* Goal of the exercise: Copying nothing before it, reproduce the line that holds "Add AppleCare+ via Thêm link" and every line after it in the data, exactly.

################

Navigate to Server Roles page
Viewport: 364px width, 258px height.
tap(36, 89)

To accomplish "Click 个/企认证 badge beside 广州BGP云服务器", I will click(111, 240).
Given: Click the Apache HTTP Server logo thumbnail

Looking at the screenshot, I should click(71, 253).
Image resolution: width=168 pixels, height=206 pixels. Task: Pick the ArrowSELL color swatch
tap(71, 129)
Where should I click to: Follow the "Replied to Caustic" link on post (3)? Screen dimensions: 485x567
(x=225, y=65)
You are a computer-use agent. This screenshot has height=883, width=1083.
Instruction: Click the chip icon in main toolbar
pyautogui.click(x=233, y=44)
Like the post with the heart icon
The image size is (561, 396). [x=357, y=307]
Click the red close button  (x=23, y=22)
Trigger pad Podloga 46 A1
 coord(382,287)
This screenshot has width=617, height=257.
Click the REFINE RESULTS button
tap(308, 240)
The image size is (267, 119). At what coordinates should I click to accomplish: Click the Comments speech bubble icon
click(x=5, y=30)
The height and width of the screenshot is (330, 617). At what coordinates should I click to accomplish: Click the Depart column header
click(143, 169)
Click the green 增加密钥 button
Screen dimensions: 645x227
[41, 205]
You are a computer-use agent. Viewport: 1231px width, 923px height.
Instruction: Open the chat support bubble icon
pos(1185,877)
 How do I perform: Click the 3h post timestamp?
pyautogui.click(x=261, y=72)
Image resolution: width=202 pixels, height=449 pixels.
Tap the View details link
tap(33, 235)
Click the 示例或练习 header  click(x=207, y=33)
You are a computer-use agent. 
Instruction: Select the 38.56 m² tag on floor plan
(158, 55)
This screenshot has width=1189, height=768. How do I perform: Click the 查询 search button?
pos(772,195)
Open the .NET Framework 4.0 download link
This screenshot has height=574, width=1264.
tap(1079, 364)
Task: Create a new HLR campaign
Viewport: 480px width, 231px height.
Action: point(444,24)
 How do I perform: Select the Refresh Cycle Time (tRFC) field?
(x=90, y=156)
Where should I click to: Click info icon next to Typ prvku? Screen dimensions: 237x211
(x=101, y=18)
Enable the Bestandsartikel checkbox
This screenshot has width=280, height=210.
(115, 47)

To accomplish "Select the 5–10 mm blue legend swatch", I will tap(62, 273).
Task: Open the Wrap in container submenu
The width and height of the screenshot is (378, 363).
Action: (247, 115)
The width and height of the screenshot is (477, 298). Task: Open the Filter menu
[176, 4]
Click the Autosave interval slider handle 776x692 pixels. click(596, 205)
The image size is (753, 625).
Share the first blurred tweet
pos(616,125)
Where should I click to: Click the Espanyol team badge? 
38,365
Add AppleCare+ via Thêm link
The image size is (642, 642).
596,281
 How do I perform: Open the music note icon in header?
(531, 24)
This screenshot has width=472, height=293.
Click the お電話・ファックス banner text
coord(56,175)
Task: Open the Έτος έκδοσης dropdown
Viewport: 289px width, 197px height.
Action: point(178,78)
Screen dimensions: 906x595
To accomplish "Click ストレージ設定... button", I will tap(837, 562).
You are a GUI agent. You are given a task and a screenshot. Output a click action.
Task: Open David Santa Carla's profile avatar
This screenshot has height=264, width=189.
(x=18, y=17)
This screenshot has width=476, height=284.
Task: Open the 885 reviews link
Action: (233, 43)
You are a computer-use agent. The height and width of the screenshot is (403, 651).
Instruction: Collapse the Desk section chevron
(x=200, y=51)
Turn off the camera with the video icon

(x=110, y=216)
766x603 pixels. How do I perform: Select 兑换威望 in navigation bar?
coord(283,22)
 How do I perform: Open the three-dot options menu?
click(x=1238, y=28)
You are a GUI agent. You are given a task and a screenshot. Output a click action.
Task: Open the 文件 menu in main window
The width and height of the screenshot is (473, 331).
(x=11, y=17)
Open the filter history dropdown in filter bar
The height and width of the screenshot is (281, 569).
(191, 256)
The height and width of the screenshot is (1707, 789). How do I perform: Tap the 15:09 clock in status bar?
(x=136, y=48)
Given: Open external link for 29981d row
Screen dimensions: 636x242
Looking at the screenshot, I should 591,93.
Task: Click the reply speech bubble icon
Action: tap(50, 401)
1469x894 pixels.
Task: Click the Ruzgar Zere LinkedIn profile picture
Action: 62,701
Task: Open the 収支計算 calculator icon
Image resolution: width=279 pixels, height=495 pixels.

################

* Output below:
Add AppleCare+ via Thêm link
The image size is (642, 642).
596,281
 How do I perform: Open the music note icon in header?
(531, 24)
This screenshot has width=472, height=293.
Click the お電話・ファックス banner text
coord(56,175)
Task: Open the Έτος έκδοσης dropdown
Viewport: 289px width, 197px height.
Action: point(178,78)
Screen dimensions: 906x595
To accomplish "Click ストレージ設定... button", I will tap(837, 562).
You are a GUI agent. You are given a task and a screenshot. Output a click action.
Task: Open David Santa Carla's profile avatar
This screenshot has height=264, width=189.
(x=18, y=17)
This screenshot has width=476, height=284.
Task: Open the 885 reviews link
Action: (233, 43)
You are a computer-use agent. The height and width of the screenshot is (403, 651).
Instruction: Collapse the Desk section chevron
(x=200, y=51)
Turn off the camera with the video icon

(x=110, y=216)
766x603 pixels. How do I perform: Select 兑换威望 in navigation bar?
coord(283,22)
 How do I perform: Open the three-dot options menu?
click(x=1238, y=28)
You are a GUI agent. You are given a task and a screenshot. Output a click action.
Task: Open the 文件 menu in main window
The width and height of the screenshot is (473, 331).
(x=11, y=17)
Open the filter history dropdown in filter bar
The height and width of the screenshot is (281, 569).
(191, 256)
The height and width of the screenshot is (1707, 789). How do I perform: Tap the 15:09 clock in status bar?
(x=136, y=48)
Given: Open external link for 29981d row
Screen dimensions: 636x242
Looking at the screenshot, I should 591,93.
Task: Click the reply speech bubble icon
Action: tap(50, 401)
1469x894 pixels.
Task: Click the Ruzgar Zere LinkedIn profile picture
Action: 62,701
Task: Open the 収支計算 calculator icon
Image resolution: width=279 pixels, height=495 pixels.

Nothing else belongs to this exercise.